In primis, al fine di contenere i prezzi, si intende ridurre la domanda di energia nelle ore di picco, fissando obiettivi obbligatori per gli Stati membri. Allo stesso tempo, si vuole imporre un tetto ai ricavi dei produttori di elettricità da fonti rinnovabili, che beneficiano di costi di generazione molto inferiori rispetto alle fonti fossili, orientando le risorse ottenute a supporto di consumatori vulnerabili e imprese. Per entrambe le misure è necessario attendere specifiche tecniche per poter esprimere valutazioni. Intanto, documenti trapelati parlano di un tetto a 200 €/MWh (4 volte circa i valori storici) per le tecnologie inframarginali (rinnovabili, nucleare e lignite) e di un obiettivo minimo di riduzione del 5% del consumo di elettricità nelle ore di picco.
Sulle società del petrolio e del gas graverà, invece, un contributo di solidarietà. La Commissione intende, inoltre, istituire uno strumento di supporto alla liquidità delle utilities, che si trovano a dover fronteggiare oneri finanziari molto gravosi. In ultimo, ma certamente non per importanza, la Presidente della Commissione ha annunciato il tanto paventato tetto al prezzo del gas fornito Russia, che oggi rappresenta il 9% circa dell’import UE a fronte del 40% della fase precedente alla guerra in Ucraina.

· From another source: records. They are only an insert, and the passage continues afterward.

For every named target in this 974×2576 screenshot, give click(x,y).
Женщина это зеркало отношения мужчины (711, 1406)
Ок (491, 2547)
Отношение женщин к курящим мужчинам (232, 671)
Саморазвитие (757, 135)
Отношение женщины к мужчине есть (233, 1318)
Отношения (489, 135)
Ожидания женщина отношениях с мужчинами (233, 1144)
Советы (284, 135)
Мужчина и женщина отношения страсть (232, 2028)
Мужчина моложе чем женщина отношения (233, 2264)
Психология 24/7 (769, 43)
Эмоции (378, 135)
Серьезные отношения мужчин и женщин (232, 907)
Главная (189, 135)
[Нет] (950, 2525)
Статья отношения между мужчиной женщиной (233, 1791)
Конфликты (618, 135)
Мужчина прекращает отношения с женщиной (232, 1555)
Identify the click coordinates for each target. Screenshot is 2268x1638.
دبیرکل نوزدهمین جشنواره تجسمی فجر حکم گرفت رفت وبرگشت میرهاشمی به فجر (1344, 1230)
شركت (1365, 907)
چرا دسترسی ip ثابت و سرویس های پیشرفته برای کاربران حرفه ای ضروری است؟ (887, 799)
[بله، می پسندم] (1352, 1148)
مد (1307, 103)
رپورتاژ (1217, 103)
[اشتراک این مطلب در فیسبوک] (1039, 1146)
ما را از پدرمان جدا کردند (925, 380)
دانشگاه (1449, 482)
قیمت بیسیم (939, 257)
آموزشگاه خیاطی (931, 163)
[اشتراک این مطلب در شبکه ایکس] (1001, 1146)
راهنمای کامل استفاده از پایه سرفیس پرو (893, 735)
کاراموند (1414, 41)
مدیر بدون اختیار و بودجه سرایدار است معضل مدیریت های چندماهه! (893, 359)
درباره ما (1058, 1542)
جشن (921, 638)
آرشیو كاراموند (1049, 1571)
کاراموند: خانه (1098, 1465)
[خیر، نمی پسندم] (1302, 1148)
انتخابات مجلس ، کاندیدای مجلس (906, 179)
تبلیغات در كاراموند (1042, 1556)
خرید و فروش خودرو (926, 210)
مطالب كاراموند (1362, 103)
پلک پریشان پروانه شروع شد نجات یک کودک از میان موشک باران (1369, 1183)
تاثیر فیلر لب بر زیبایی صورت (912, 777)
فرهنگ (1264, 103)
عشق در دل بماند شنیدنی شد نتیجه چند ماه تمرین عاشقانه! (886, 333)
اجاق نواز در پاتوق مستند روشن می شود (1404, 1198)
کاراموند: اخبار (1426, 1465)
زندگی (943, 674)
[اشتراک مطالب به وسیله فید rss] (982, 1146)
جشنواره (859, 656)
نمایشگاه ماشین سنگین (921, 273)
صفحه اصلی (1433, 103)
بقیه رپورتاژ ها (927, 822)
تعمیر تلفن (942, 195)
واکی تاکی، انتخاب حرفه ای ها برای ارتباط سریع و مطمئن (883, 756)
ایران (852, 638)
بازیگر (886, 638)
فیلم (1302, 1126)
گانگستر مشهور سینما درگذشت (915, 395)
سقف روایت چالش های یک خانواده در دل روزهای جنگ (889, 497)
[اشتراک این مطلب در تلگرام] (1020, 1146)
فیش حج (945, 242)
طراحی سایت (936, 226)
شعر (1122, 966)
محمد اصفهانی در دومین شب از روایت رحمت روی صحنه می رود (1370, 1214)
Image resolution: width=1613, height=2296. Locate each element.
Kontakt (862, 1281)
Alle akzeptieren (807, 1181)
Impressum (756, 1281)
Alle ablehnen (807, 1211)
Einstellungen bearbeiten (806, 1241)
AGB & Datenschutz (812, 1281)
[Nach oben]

La proposta Mite di Price Cap

Anche in questo caso, bisogna aspettare i dettagli dell’applicazione della misura, che può significare tante cose, per poter compiere un’analisi. Proprio sul cap al prezzo del gas, si segnala, ad esempio, una proposta del Governo italiano. Il tetto, secondo il MiTE, dovrebbe essere imposto a tutte le transazioni (fisiche e finanziarie) di gas, sia in borsa sia over-the-counter, che avvengono negli hub europei. Esso dovrebbe essere posto a un livello sufficientemente alto rispetto ai valori ante guerra e rivisto regolarmente, anche sulla base dell’andamento delle quotazioni internazionali del GNL. Il cap sarebbe altresì integrato da meccanismi di compensazione, come i CfD, in modo che gli importatori possano essere ripagati della differenza tra i prezzi di acquisto e il tetto per le risorse marginali necessarie per soddisfare la domanda, generalmente il GNL acquistato sui mercati spot. Nel medio termine, le forniture di GNL andrebbero separate da quelle via tubo e spostate su una piattaforma di scambio dedicata. Dovrebbero, inoltre, essere contemplati criteri di gestione e allocazione della domanda da attivare in caso di raggiungimento del tetto e di carenza di forniture.

Il Piano di Contenimento dei consumi di gas

Nel frattempo, il MiTE ha elaborato un piano di contenimento dei consumi di gas finalizzato a risparmiare fino a 8,2 miliardi di metri cubi entro marzo 2023. Esso si articola su tre gambe: massimizzazione della produzione elettrica da fonti diverse dal gas, a partire dal carbone e dall’olio combustibile (-2,1 mld mc), il contenimento del riscaldamento in case, uffici e esercizi commerciali (-3,2 mld mc) e misure comportamentali volontarie da incoraggiare con una campagna di comunicazione istituzionale (-2,9 mld mc). L’industria per ora è esclusa, ma anche su questo fronte potrebbero registrarsi novità.